## [PROBLEM REQUIREMENTS]
Arrange the rows below as a Markdown table with the columns No. and Line, giving each nonblank line its own table row with its number, and leave out the blank lines.

>> START ENTRIES SUPPLIED

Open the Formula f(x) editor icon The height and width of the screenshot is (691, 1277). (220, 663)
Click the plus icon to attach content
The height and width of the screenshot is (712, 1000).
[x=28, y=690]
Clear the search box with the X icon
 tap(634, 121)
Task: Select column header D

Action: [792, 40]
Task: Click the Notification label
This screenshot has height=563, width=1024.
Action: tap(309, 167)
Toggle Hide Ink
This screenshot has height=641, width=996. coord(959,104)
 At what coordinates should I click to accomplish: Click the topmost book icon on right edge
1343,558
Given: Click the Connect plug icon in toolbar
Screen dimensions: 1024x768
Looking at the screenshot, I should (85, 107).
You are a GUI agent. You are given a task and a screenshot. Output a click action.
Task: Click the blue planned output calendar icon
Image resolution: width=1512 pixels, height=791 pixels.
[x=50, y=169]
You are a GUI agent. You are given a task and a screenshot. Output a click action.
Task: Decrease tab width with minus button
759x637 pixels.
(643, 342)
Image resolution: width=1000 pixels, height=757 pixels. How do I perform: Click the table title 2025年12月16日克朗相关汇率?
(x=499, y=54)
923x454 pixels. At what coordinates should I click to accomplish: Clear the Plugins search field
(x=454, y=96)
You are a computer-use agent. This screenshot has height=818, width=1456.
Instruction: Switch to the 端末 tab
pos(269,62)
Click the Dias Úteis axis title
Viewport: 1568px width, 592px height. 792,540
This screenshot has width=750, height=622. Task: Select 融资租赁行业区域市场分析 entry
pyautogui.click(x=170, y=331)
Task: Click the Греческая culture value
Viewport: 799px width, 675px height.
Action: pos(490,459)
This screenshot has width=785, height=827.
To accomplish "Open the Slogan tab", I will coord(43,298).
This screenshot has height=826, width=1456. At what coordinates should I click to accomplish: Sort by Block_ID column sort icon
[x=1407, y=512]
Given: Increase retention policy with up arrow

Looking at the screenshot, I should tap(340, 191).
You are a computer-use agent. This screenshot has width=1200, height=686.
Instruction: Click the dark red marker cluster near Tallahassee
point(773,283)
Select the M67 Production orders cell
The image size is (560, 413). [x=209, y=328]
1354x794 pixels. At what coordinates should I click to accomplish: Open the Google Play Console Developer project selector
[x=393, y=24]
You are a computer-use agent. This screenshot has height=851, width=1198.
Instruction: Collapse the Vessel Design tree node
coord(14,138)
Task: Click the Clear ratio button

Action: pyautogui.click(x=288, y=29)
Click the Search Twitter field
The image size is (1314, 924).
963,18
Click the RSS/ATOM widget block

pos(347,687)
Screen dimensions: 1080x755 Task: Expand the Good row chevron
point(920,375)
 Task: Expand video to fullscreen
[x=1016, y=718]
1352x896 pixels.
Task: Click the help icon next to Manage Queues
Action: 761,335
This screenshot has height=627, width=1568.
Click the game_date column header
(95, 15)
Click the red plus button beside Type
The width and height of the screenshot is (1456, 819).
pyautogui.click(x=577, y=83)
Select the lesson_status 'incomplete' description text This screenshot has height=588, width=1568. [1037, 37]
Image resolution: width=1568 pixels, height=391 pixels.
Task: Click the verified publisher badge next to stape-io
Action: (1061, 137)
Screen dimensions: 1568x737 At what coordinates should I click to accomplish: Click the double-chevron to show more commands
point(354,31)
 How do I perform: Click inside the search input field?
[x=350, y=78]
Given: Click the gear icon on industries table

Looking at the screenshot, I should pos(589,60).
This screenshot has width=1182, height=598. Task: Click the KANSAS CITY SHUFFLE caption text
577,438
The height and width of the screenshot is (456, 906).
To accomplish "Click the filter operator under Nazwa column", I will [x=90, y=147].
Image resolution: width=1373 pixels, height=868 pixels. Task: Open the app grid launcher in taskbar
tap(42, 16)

>> END ENTRIES SUPPLIED

## [ANSWER TO THIS PROBLEM]
| No. | Line |
|---|---|
| 1 | Open the Formula f(x) editor icon The height and width of the screenshot is (691, 1277). (220, 663) |
| 2 | Click the plus icon to attach content |
| 3 | The height and width of the screenshot is (712, 1000). |
| 4 | [x=28, y=690] |
| 5 | Clear the search box with the X icon |
| 6 |  tap(634, 121) |
| 7 | Task: Select column header D |
| 8 | Action: [792, 40] |
| 9 | Task: Click the Notification label |
| 10 | This screenshot has height=563, width=1024. |
| 11 | Action: tap(309, 167) |
| 12 | Toggle Hide Ink |
| 13 | This screenshot has height=641, width=996. coord(959,104) |
| 14 |  At what coordinates should I click to accomplish: Click the topmost book icon on right edge |
| 15 | 1343,558 |
| 16 | Given: Click the Connect plug icon in toolbar |
| 17 | Screen dimensions: 1024x768 |
| 18 | Looking at the screenshot, I should (85, 107). |
| 19 | You are a GUI agent. You are given a task and a screenshot. Output a click action. |
| 20 | Task: Click the blue planned output calendar icon |
| 21 | Image resolution: width=1512 pixels, height=791 pixels. |
| 22 | [x=50, y=169] |
| 23 | You are a GUI agent. You are given a task and a screenshot. Output a click action. |
| 24 | Task: Decrease tab width with minus button |
| 25 | 759x637 pixels. |
| 26 | (643, 342) |
| 27 | Image resolution: width=1000 pixels, height=757 pixels. How do I perform: Click the table title 2025年12月16日克朗相关汇率? |
| 28 | (x=499, y=54) |
| 29 | 923x454 pixels. At what coordinates should I click to accomplish: Clear the Plugins search field |
| 30 | (x=454, y=96) |
| 31 | You are a computer-use agent. This screenshot has height=818, width=1456. |
| 32 | Instruction: Switch to the 端末 tab |
| 33 | pos(269,62) |
| 34 | Click the Dias Úteis axis title |
| 35 | Viewport: 1568px width, 592px height. 792,540 |
| 36 | This screenshot has width=750, height=622. Task: Select 融资租赁行业区域市场分析 entry |
| 37 | pyautogui.click(x=170, y=331) |
| 38 | Task: Click the Греческая culture value |
| 39 | Viewport: 799px width, 675px height. |
| 40 | Action: pos(490,459) |
| 41 | This screenshot has width=785, height=827. |
| 42 | To accomplish "Open the Slogan tab", I will coord(43,298). |
| 43 | This screenshot has height=826, width=1456. At what coordinates should I click to accomplish: Sort by Block_ID column sort icon |
| 44 | [x=1407, y=512] |
| 45 | Given: Increase retention policy with up arrow |
| 46 | Looking at the screenshot, I should tap(340, 191). |
| 47 | You are a computer-use agent. This screenshot has width=1200, height=686. |
| 48 | Instruction: Click the dark red marker cluster near Tallahassee |
| 49 | point(773,283) |
| 50 | Select the M67 Production orders cell |
| 51 | The image size is (560, 413). [x=209, y=328] |
| 52 | 1354x794 pixels. At what coordinates should I click to accomplish: Open the Google Play Console Developer project selector |
| 53 | [x=393, y=24] |
| 54 | You are a computer-use agent. This screenshot has height=851, width=1198. |
| 55 | Instruction: Collapse the Vessel Design tree node |
| 56 | coord(14,138) |
| 57 | Task: Click the Clear ratio button |
| 58 | Action: pyautogui.click(x=288, y=29) |
| 59 | Click the Search Twitter field |
| 60 | The image size is (1314, 924). |
| 61 | 963,18 |
| 62 | Click the RSS/ATOM widget block |
| 63 | pos(347,687) |
| 64 | Screen dimensions: 1080x755 Task: Expand the Good row chevron |
| 65 | point(920,375) |
| 66 |  Task: Expand video to fullscreen |
| 67 | [x=1016, y=718] |
| 68 | 1352x896 pixels. |
| 69 | Task: Click the help icon next to Manage Queues |
| 70 | Action: 761,335 |
| 71 | This screenshot has height=627, width=1568. |
| 72 | Click the game_date column header |
| 73 | (95, 15) |
| 74 | Click the red plus button beside Type |
| 75 | The width and height of the screenshot is (1456, 819). |
| 76 | pyautogui.click(x=577, y=83) |
| 77 | Select the lesson_status 'incomplete' description text This screenshot has height=588, width=1568. [1037, 37] |
| 78 | Image resolution: width=1568 pixels, height=391 pixels. |
| 79 | Task: Click the verified publisher badge next to stape-io |
| 80 | Action: (1061, 137) |
| 81 | Screen dimensions: 1568x737 At what coordinates should I click to accomplish: Click the double-chevron to show more commands |
| 82 | point(354,31) |
| 83 |  How do I perform: Click inside the search input field? |
| 84 | [x=350, y=78] |
| 85 | Given: Click the gear icon on industries table |
| 86 | Looking at the screenshot, I should pos(589,60). |
| 87 | This screenshot has width=1182, height=598. Task: Click the KANSAS CITY SHUFFLE caption text |
| 88 | 577,438 |
| 89 | The height and width of the screenshot is (456, 906). |
| 90 | To accomplish "Click the filter operator under Nazwa column", I will [x=90, y=147]. |
| 91 | Image resolution: width=1373 pixels, height=868 pixels. Task: Open the app grid launcher in taskbar |
| 92 | tap(42, 16) |